# Al Quoz phase 1 and 2.



## Gwayland7 (Jan 7, 2012)

Hi all, I'm moving to Dubai on Feb 1st as i have accepted a job with Jumeirah at the Madinat. 
My accommodation is in either phase 1 or 2 in Al Quoz, just wondered if anybody has been in that area or has any recommendations for local amenities. Cant wait to get out there, I'm a 29yr old male and going to be in my own apartment, so if anybody is in that age group, any advice is welcome as it will be my 1st time in Dubai. Thanks y'all.

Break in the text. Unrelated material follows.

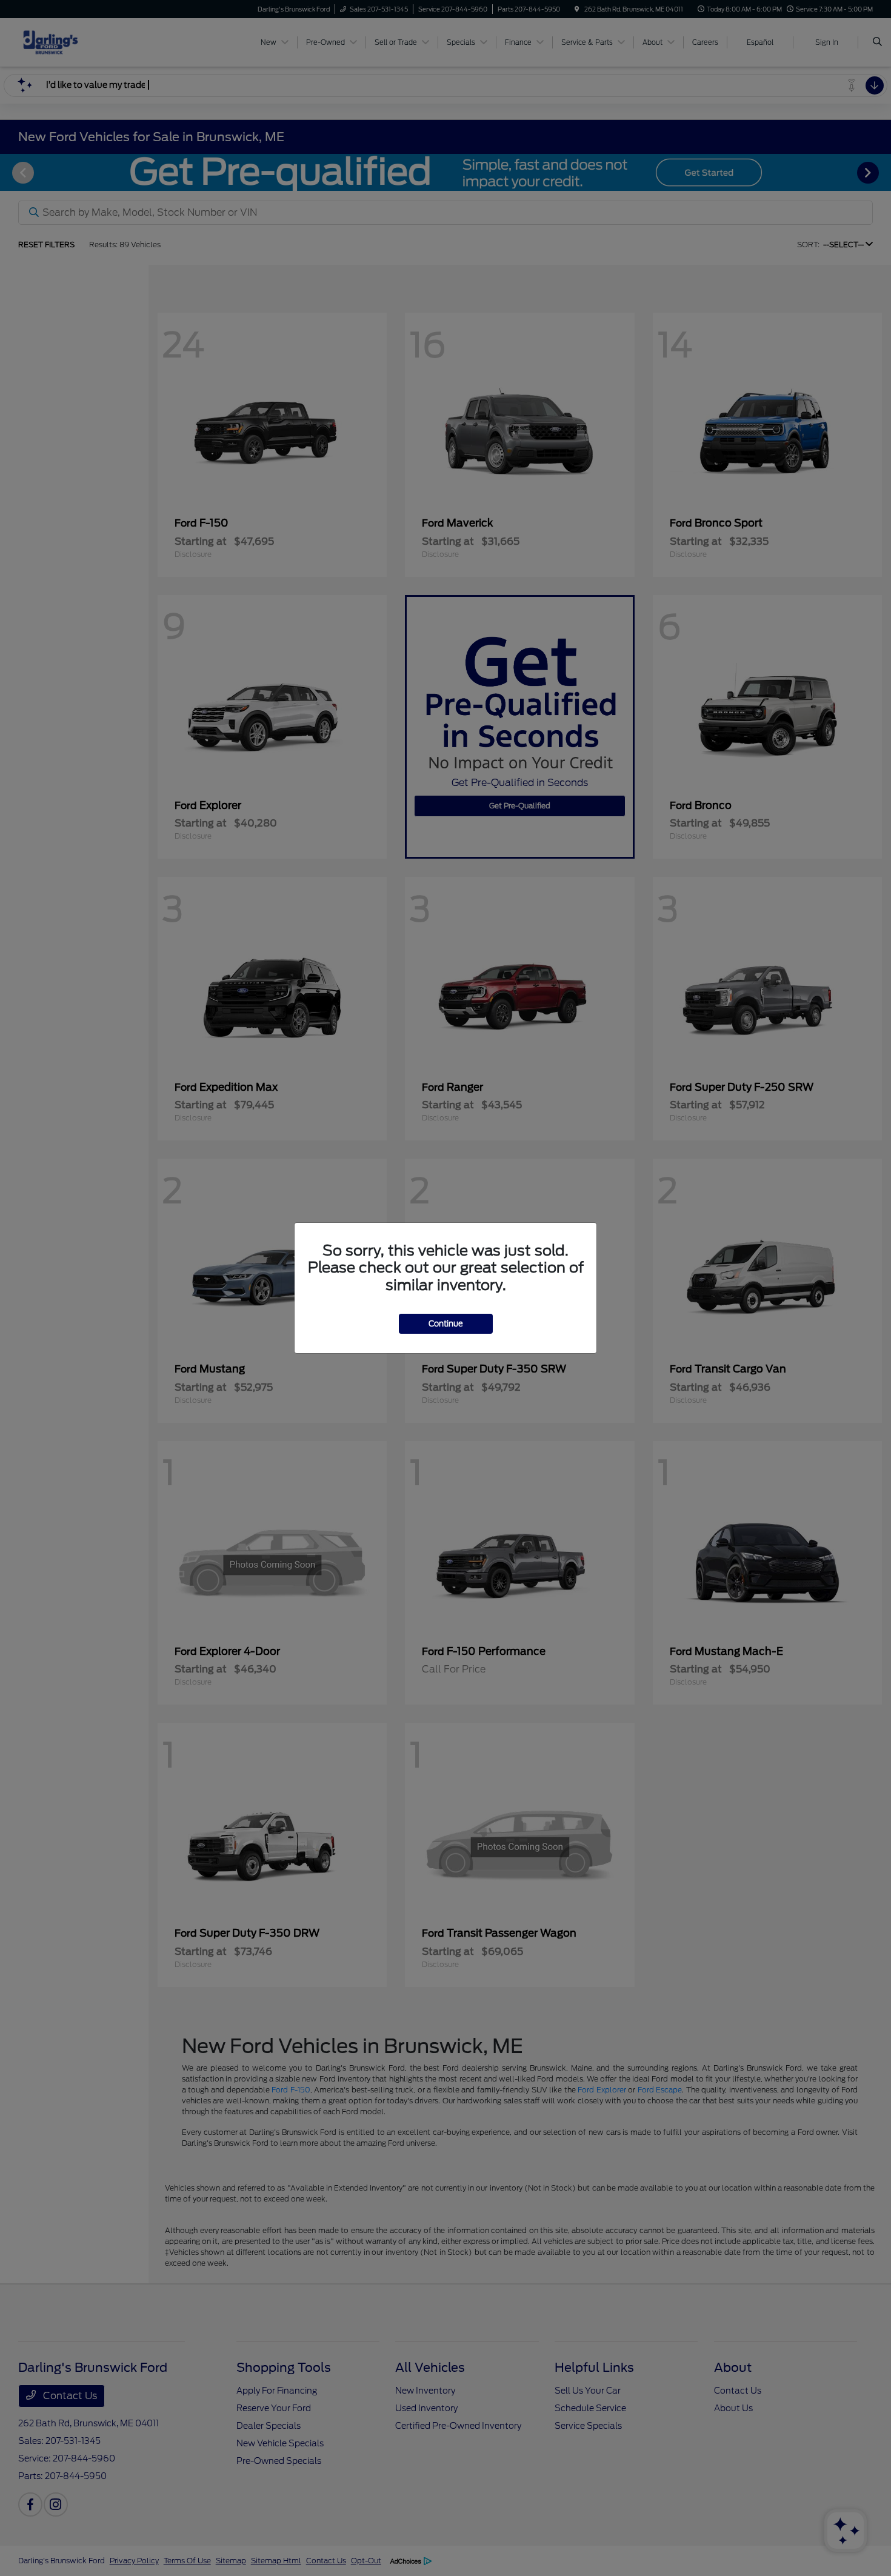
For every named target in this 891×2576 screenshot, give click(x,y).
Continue (446, 1323)
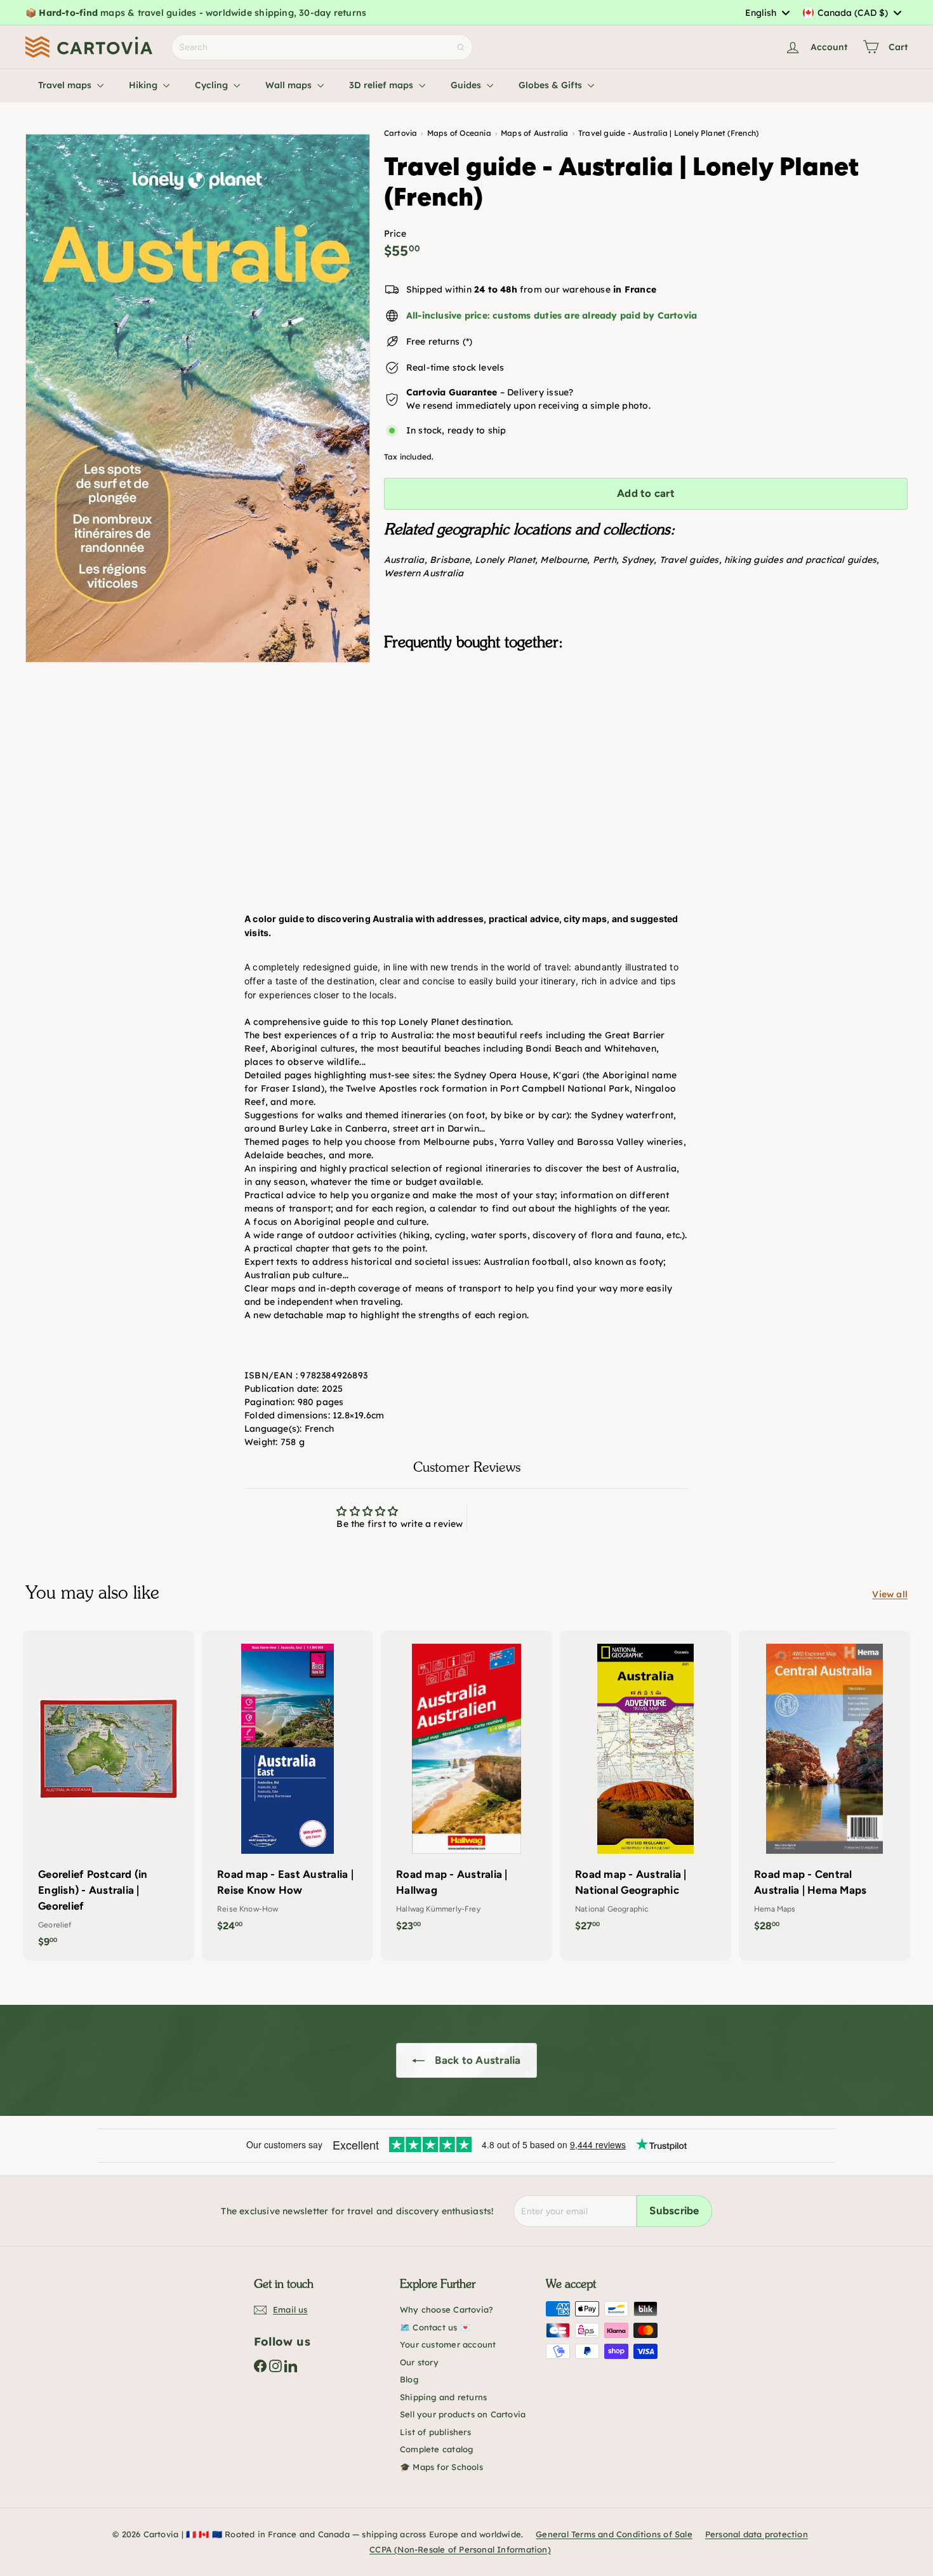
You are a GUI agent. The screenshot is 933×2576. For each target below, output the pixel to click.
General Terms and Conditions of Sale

Glenn


----------



## Tara86 (Jan 6, 2012)

Hi

Al Quoz 1 is near a pretty busy part of Dubai - you have the Dubai Mall closeby, as well as several hotels, apartment buildings & offices. Safa Park is just across the main highway (the Sheikh Zayed Road) & there are quite a few supermarkets around that area too. Al Quoz 2 is next to Al Quoz 1, but it's a bit further back (out of the city).

Does really help much, but you can have a look at google maps (just search for Al Quoz 1 Dubai).

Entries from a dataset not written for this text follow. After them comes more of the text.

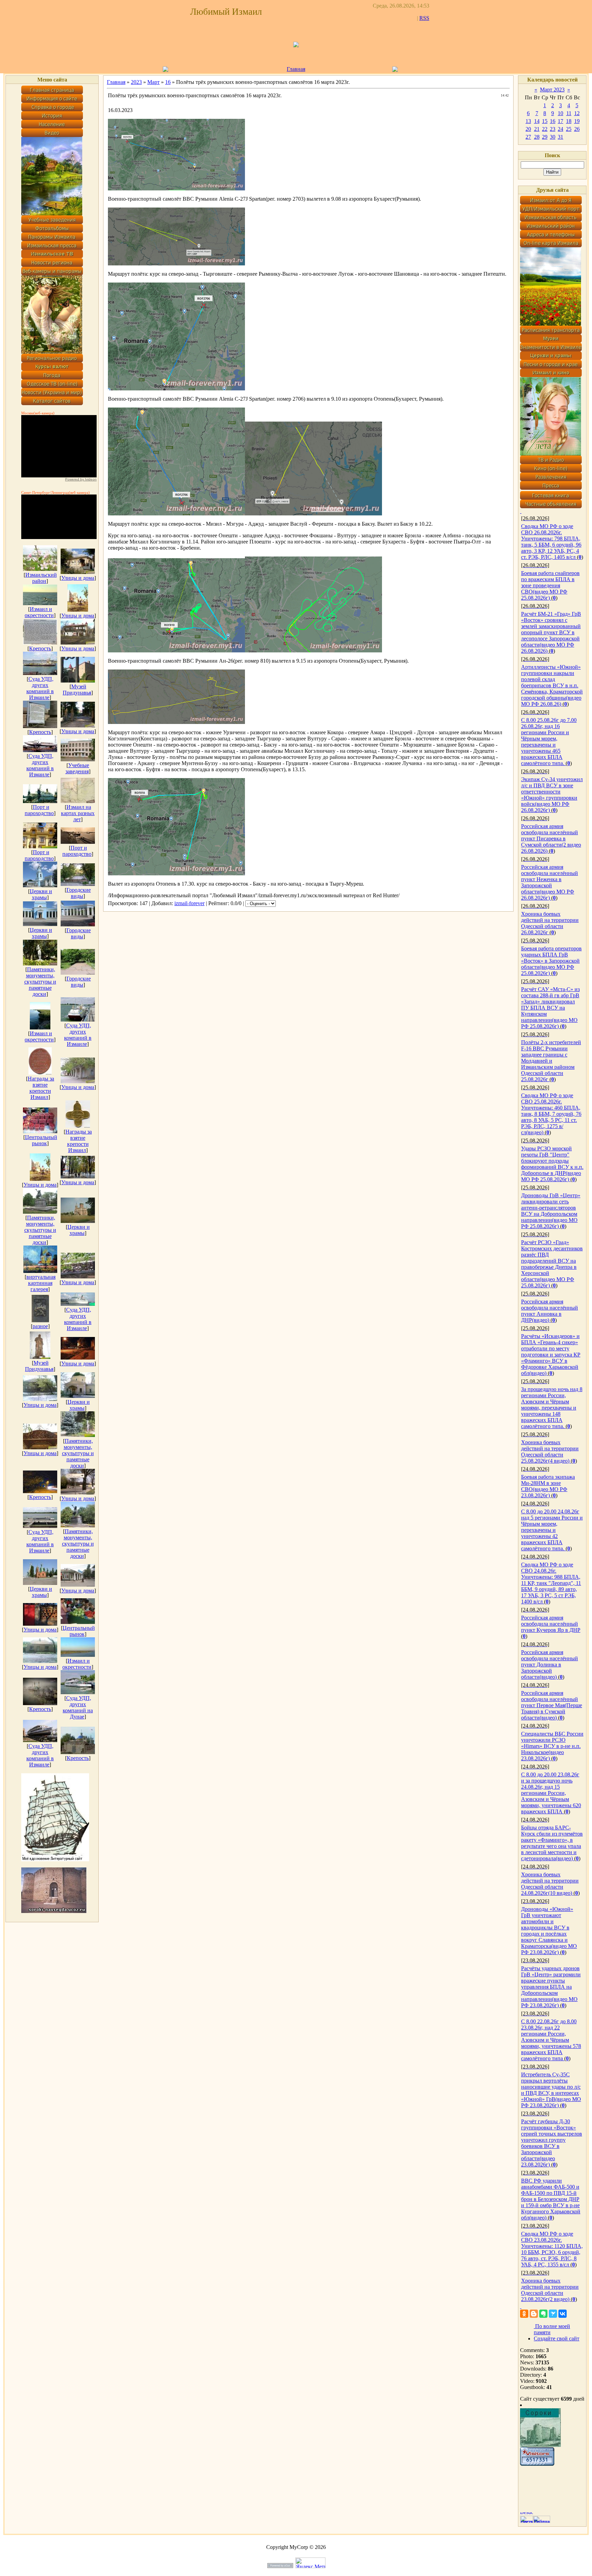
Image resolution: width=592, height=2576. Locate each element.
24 (560, 129)
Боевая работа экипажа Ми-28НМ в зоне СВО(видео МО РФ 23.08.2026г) (548, 1486)
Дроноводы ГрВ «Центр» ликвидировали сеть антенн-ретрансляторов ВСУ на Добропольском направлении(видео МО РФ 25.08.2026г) (550, 1210)
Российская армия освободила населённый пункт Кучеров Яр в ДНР (550, 1624)
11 (568, 113)
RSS (424, 18)
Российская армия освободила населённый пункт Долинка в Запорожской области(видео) (549, 1664)
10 (560, 113)
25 (568, 129)
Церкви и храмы (41, 894)
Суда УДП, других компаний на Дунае (78, 1707)
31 (560, 137)
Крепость (40, 648)
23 (552, 129)
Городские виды (78, 893)
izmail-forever (189, 903)
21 (537, 129)
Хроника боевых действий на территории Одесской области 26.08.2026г (550, 923)
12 (577, 113)
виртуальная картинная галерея (41, 1283)
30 (552, 137)
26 (577, 129)
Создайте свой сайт (556, 2338)
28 (537, 137)
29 (544, 137)
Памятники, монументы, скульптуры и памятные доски (40, 981)
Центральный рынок (41, 1140)
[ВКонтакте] (562, 2314)
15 (544, 121)
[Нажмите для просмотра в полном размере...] (176, 188)
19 (577, 121)
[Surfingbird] (553, 2314)
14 (537, 121)
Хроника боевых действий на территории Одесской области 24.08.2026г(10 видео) (550, 1884)
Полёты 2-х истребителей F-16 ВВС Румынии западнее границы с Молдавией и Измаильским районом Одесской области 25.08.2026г (551, 1060)
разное (40, 1326)
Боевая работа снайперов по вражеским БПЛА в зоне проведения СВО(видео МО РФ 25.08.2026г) (550, 585)
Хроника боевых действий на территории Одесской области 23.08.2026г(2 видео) (550, 2290)
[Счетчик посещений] (537, 2464)
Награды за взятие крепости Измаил (41, 1088)
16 (168, 82)
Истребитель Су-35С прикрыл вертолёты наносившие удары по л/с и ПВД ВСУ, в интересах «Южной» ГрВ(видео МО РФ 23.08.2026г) (551, 2090)
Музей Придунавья (77, 690)
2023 (136, 82)
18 (568, 121)
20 (528, 129)
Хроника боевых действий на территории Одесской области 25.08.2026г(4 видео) (550, 1451)
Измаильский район (41, 578)
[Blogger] (534, 2314)
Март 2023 (552, 89)
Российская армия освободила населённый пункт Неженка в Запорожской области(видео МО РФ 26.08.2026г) (549, 882)
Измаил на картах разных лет (78, 813)
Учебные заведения (77, 768)
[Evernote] (543, 2314)
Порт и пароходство (39, 810)
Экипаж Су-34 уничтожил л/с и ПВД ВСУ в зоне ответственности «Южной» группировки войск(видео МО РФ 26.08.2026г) (552, 794)
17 (560, 121)
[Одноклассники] (524, 2314)
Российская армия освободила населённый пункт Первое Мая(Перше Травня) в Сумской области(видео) (551, 1705)
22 (544, 129)
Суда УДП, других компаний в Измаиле (40, 688)
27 (528, 137)
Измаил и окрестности (39, 612)
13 (528, 121)
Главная (296, 69)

Dubai's an easy place to get around, so hopefully you'll find everything you need quite quickly


----------



## BedouGirl (Sep 15, 2011)

Sorry to disagree but Al Quoz is not near Dubai Mall. If you want a landmark, it is behind Oasis Centre on Sheikh Zayed Road. I've googled it for you so you can read at your leisure http://www.google.co.uk/search?q=al+quoz+1+map&ie=UTF-8&oe=UTF-8&hl=en&client=safari


----------



## Gwayland7 (Jan 7, 2012)

cheers guys, i wasn't sure if Google maps was up to date as its 3 years old. Knowing how quick development takes place in Dubai.


----------



## BedouGirl (Sep 15, 2011)

Al Quoz is not really an area that has been affected, as it were, by development. It's a bit of a mix - residential, industrial, nationals, expats, arty.


----------